(Given records)
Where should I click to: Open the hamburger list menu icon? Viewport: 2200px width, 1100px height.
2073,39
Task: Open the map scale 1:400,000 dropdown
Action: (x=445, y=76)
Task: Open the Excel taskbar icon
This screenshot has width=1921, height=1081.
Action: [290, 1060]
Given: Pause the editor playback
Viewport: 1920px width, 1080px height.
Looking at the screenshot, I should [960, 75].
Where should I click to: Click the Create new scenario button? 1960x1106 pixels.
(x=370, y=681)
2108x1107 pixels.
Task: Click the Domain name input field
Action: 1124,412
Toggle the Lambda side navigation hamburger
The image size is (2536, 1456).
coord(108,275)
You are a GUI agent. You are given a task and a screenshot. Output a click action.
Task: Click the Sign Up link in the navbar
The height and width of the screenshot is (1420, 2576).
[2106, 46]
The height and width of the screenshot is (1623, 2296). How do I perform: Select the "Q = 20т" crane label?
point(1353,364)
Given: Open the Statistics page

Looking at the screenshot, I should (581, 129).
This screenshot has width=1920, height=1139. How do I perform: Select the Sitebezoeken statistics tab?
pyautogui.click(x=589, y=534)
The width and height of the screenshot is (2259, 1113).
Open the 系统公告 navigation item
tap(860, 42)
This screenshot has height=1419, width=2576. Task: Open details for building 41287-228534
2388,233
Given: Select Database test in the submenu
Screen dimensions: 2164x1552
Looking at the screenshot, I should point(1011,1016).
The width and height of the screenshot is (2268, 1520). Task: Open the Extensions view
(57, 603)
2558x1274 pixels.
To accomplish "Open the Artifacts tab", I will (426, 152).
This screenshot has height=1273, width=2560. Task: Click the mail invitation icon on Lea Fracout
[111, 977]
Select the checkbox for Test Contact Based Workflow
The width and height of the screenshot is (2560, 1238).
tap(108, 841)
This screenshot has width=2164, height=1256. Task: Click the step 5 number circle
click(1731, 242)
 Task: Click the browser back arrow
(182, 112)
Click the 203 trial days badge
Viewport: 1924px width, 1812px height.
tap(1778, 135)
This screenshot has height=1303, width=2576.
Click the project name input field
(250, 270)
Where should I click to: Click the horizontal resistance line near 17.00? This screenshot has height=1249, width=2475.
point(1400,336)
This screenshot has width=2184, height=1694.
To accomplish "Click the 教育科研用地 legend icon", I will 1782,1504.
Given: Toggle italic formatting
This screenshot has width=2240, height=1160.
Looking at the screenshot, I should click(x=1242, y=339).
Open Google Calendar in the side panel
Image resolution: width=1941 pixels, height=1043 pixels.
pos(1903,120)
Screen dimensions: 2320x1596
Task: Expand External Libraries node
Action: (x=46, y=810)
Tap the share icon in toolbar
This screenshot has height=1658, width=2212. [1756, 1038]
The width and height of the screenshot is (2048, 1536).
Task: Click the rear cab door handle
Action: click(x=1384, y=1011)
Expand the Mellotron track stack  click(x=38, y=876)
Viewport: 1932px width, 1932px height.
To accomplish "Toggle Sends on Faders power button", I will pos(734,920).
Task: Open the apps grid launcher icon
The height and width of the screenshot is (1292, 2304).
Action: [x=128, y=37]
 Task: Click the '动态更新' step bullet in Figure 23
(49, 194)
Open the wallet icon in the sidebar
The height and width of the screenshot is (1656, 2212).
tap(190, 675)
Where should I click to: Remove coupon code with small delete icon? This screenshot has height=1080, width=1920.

(Activity) Would you quote everything above from the line containing "Where should I click to: Click the horizontal" down to the line containing "Given: Toggle italic formatting"? Include both of those lines and nothing else.

(Exercise solution)
Where should I click to: Click the horizontal resistance line near 17.00? This screenshot has height=1249, width=2475.
point(1400,336)
This screenshot has width=2184, height=1694.
To accomplish "Click the 教育科研用地 legend icon", I will 1782,1504.
Given: Toggle italic formatting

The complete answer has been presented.